Work to be completed: Find the line that contains "Open the Shapes tool". Restate it and each following line exactly, through the end of the records.

Recorded data below:

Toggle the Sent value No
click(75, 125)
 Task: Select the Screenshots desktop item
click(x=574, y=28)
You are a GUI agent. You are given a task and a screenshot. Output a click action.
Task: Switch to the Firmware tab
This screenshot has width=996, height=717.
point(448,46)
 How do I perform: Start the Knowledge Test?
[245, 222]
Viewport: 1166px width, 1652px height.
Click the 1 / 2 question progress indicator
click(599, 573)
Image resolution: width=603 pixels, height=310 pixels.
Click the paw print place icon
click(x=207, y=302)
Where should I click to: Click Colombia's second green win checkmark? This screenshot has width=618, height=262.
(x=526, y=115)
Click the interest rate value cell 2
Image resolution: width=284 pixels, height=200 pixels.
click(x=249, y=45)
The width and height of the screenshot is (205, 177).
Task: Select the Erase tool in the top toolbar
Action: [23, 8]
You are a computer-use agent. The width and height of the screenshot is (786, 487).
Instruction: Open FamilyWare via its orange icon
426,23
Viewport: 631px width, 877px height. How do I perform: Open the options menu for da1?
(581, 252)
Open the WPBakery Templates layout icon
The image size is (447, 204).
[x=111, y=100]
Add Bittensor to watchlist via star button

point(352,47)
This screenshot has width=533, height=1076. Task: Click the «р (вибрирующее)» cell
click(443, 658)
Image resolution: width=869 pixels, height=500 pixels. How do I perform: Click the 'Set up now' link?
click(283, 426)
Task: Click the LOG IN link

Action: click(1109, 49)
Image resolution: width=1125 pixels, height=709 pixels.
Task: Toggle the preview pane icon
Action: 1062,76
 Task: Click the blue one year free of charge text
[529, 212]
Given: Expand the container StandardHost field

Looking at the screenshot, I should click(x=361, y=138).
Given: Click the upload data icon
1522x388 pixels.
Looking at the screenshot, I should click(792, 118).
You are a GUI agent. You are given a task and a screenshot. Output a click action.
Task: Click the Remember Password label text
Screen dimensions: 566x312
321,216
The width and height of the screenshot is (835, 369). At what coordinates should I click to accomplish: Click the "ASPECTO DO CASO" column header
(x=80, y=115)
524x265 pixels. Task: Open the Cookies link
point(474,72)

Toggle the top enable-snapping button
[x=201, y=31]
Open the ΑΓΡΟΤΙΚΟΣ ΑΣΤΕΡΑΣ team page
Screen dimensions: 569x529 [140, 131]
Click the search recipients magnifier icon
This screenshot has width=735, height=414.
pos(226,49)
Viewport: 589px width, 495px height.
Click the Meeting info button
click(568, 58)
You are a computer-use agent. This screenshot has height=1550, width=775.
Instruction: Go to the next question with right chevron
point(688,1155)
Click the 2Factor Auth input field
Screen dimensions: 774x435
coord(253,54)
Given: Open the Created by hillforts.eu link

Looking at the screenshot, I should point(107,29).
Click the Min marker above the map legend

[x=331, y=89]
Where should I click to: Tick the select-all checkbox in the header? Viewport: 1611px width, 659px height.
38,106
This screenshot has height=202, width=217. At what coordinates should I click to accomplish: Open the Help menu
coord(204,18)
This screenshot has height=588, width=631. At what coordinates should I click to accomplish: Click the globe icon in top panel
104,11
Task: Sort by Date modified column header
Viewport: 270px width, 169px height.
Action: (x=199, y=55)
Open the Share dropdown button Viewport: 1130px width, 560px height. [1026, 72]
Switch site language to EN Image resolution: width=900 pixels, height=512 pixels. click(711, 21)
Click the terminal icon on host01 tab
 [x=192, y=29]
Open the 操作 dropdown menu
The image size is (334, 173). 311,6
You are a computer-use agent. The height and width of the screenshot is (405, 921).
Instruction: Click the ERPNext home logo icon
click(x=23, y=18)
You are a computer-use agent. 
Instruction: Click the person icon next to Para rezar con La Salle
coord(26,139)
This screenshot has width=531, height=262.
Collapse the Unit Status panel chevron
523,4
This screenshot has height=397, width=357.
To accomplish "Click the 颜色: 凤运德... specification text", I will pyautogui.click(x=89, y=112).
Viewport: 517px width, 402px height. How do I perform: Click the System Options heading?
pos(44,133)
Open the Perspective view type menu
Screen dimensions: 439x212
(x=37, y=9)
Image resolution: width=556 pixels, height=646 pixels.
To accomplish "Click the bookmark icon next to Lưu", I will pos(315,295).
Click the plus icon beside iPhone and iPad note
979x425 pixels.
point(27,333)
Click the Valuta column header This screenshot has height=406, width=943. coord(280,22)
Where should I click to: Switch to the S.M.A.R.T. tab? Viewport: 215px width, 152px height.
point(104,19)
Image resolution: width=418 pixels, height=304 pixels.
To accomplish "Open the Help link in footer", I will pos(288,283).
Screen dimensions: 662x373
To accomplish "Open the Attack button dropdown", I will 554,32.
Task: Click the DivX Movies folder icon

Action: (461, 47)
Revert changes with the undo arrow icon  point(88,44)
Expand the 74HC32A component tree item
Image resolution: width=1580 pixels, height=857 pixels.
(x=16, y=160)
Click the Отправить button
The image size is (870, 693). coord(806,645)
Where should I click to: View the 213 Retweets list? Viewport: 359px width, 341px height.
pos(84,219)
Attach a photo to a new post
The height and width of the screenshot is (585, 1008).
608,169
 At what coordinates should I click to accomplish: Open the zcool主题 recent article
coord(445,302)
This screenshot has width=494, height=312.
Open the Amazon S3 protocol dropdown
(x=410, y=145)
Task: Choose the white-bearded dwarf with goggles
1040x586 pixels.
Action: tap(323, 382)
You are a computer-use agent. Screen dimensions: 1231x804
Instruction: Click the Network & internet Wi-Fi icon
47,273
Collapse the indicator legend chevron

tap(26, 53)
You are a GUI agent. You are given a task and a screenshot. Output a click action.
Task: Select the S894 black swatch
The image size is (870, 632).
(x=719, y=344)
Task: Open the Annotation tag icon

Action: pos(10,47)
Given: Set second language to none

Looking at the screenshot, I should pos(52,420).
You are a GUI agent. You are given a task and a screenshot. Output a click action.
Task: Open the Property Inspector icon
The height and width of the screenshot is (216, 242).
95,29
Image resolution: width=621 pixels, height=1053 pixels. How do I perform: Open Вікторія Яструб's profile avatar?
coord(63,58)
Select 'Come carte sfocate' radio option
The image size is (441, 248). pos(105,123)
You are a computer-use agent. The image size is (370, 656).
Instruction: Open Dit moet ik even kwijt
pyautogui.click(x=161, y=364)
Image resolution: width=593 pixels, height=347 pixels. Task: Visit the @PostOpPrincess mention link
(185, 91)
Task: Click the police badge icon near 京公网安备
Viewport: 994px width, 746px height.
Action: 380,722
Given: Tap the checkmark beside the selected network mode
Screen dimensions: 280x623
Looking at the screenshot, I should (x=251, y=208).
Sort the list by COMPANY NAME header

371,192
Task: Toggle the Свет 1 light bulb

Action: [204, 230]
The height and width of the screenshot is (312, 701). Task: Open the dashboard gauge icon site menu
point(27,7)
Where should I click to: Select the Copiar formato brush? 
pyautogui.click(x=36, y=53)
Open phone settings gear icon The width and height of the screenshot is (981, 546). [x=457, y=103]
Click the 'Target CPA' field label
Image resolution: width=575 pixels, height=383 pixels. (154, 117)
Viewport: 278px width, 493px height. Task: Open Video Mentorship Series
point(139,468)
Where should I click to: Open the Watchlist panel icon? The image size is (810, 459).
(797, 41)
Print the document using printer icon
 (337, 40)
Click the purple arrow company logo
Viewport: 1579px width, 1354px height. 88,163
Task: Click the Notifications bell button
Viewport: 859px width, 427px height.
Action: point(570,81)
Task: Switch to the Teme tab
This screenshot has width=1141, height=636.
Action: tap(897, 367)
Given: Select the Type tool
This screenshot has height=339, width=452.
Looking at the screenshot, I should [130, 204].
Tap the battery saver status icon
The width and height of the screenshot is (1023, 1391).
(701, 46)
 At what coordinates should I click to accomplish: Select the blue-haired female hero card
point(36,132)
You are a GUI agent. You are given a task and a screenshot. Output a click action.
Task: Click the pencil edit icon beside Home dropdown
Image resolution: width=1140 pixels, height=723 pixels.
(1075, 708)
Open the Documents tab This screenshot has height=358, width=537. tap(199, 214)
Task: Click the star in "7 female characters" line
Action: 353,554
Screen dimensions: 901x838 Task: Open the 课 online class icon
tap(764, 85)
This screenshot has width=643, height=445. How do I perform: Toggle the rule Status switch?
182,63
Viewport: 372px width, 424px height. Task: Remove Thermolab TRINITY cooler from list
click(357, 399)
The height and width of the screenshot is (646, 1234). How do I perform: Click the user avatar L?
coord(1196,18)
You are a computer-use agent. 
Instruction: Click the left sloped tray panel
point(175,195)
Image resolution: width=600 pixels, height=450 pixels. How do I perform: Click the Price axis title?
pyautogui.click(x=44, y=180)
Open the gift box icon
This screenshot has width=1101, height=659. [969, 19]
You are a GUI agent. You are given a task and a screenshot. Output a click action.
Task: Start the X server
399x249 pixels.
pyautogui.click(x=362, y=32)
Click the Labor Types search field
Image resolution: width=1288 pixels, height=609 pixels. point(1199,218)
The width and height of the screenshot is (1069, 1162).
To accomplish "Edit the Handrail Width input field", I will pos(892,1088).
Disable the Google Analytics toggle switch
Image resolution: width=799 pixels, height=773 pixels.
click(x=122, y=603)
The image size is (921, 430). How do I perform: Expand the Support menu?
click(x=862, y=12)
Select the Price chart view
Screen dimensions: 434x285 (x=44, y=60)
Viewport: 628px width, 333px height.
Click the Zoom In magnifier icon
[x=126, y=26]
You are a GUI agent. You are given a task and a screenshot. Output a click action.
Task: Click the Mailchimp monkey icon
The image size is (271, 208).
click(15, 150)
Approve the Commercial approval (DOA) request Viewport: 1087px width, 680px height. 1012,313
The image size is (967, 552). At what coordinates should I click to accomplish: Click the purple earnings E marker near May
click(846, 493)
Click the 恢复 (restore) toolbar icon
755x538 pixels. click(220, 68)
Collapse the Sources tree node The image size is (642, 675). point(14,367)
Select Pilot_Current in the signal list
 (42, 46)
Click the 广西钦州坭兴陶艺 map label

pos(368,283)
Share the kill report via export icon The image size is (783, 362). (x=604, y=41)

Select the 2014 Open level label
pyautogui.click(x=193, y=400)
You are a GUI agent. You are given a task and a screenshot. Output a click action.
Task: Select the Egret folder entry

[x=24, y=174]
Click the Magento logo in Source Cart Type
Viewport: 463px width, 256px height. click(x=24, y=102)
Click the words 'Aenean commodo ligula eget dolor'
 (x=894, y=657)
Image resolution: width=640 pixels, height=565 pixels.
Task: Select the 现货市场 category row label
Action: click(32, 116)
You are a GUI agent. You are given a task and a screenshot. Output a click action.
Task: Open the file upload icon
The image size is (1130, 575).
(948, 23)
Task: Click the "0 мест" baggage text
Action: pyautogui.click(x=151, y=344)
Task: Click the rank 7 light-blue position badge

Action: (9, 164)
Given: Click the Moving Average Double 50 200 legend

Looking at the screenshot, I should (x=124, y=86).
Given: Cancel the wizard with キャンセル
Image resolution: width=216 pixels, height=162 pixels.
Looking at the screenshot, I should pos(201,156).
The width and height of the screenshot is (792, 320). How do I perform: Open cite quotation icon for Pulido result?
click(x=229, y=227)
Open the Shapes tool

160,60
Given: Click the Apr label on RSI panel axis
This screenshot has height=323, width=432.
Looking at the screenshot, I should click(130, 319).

End of Recorded data.

Problem solution:
Open the Shapes tool

160,60
Given: Click the Apr label on RSI panel axis
This screenshot has height=323, width=432.
Looking at the screenshot, I should click(130, 319).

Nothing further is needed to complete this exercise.